- Потом как-нибудь. Дай досказать… Мчедлидзе перебил Вильку:
- Была у меня девушка, Ревмирой ее звали. Революция мира. А друга моего мы Ростбифом звали. Очень папа его постарался, назвал так: родился в День Борьбы и Победы, а сокращенно - Ровдбип… Ну, а мы его - Ростбиф… Прасти, дарагой, помешал… рассказывай, пожалуйста.
Вилька продолжал:
- Припек, значит, он меня папироской, а я его - за горло, подмял под себя… Что было дальше, - не помню. Очнулся - передо мной офицер, десяток автоматчиков, а в сторонке человек тридцать наших под охраной.
- А! - обрадовался офицер. - Отдышался. - Говорил он по-русски и довольно хорошо. - Ничего, скоро ты перестанешь дышать. Комсомолец?
- Коммунист, - ответил я и, честное слово, ребята, не соврал, хотя я даже и не комсомолец.
- Ты фанатик и зверь! Ты перегрыз храброму солдату сонную артерию. Человек умер мучительной смертью, он истек кровью.
Меня смех разобрал. Человек!
- Ваш солдат, - отвечаю, - не человек, а клад. Пошарьте в его карманах: они набиты золотыми зубами, золотыми зубами зверей.
Офицер усмехнулся, и я понял, что он давно уже обшарил Вилли.
- Хочется умирать? - спросил он меня.
- Нет, - сказал я.
Умирать не хотелось. Но приходилось умирать. Только следовало прежде что-то сделать… Плюнуть ему в морду? Не то. Я двинул его сапогом между ног. Наверное, никогда я не испытаю большего счастья. Он извивался на земле, как червяк, а меня зверски лупили, но я не чувствовал боли.
Меня оттащили к нашим бойцам. Нас выстроили на краю противотанкового рва и расстреляли. Вилька вздохнул, попросил пить, облился.

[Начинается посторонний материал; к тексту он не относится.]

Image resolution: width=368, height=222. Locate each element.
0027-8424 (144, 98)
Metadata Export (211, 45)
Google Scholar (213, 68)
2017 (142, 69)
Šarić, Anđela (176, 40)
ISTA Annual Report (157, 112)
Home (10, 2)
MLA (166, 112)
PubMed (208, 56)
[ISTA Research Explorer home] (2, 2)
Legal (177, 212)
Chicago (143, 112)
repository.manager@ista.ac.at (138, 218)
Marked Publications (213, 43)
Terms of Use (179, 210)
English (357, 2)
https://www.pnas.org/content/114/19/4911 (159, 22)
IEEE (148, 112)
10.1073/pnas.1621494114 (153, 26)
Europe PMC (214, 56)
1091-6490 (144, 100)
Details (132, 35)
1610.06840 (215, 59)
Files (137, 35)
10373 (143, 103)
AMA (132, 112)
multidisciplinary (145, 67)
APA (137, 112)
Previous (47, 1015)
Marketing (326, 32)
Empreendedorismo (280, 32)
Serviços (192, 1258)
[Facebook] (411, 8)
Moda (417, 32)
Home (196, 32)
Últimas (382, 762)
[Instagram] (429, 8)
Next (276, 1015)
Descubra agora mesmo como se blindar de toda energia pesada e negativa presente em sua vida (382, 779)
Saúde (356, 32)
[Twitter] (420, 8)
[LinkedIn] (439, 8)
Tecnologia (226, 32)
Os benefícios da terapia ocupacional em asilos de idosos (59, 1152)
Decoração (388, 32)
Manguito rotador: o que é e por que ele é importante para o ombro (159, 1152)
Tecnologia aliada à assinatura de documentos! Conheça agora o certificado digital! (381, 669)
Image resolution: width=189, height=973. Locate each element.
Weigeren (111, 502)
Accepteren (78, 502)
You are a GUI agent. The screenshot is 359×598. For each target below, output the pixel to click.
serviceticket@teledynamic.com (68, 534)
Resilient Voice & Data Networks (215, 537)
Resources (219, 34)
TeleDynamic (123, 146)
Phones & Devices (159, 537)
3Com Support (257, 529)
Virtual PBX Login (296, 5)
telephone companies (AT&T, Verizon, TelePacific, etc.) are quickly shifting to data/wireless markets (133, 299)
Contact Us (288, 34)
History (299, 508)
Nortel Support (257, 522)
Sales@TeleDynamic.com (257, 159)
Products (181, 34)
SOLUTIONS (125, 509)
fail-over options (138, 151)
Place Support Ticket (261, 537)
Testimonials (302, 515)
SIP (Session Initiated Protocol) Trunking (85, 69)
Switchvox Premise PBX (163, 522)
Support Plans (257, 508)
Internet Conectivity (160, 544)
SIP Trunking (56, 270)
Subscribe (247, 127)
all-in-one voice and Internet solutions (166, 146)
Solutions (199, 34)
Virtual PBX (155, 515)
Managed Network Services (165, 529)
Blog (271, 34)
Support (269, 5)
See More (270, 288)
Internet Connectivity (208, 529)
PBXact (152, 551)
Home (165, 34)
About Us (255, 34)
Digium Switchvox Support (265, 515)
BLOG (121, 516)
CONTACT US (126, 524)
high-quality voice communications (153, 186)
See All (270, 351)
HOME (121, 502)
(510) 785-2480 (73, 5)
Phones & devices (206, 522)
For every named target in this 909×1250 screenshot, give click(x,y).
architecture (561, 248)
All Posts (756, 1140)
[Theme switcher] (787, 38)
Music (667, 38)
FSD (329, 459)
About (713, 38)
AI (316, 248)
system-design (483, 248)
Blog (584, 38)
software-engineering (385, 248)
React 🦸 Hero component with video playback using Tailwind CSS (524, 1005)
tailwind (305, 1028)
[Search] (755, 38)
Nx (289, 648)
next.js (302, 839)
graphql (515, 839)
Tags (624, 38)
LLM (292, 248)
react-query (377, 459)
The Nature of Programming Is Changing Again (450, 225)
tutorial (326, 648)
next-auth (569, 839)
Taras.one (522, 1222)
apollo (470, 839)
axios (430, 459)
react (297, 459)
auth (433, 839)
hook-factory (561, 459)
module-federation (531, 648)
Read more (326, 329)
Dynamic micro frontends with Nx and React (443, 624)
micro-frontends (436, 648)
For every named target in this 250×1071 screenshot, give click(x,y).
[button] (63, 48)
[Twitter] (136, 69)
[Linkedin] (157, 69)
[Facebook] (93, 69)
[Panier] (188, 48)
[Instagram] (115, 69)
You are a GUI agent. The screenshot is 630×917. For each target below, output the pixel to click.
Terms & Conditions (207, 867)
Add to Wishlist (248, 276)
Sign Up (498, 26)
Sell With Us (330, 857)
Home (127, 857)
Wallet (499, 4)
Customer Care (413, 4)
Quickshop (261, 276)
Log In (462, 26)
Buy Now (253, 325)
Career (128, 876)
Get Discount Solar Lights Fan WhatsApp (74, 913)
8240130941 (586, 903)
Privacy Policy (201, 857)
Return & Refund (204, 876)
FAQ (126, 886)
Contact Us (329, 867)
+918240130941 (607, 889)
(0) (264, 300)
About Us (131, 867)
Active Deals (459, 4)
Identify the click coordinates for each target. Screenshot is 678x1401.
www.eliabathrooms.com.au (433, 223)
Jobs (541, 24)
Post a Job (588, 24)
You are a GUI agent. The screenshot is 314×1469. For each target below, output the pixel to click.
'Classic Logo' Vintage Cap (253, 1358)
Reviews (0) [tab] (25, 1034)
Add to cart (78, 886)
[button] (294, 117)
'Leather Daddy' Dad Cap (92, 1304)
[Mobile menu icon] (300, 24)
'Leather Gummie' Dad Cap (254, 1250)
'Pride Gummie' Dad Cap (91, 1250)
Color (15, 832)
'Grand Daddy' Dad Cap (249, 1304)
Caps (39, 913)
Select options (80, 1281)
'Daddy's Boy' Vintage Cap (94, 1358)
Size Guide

- Вот и все. Так я стал одноглазым. Потом я вспомнил о летчике. Он остался между четырьмя танками. Это я хорошо запомнил. Луна уже скрылась, но я все же нашел эти танки. Он лежал и командовал… Говорил с кем-то. Чего он только не говорил в бреду. Он воевал в Испании и на Халхин-Голе, в Финляндии и, по-моему, даже в Китае. Это был человек!
Я не мог его нести - волочил по земле. Знал, что он умрет, но мне не хотелось его оставлять. Он был человеком, ребята…
Вилька заплакал. Из его единственного глаза потекли слезы.
Мы молчали, а Вилька плакал. Никто не заметил, что давно уже Вильку слушали комбат и комиссар. Комбат молча отвинтил с гимнастерки орден Красноного Знамени.
- На, - сказал он Вильке.
Вилька растерялся и очень глупо сказал:
- Спасибо.
- Спасибо! - рассердился комбат. - Спасибо! - Ему, очевидно, все-таки жалко было ордена. - Спасибо! Тоже мне вояка. Навоюешь с такими.
Потом он сел на пень и, вытащив "Записную книжку командира РККА", принялся писать. Комиссар тоже что-то писал.
- Возьми, - сказал комбат Вильке. - Это вместо орденской книжки.
Комиссар тоже протянул Вильке листок.
- Рекомендация. Заслужил.
- Чего? - не понял Вилька.
- Рекомендация в партию, - объяснил комиссар. Вилька ошалело смотрел на нас.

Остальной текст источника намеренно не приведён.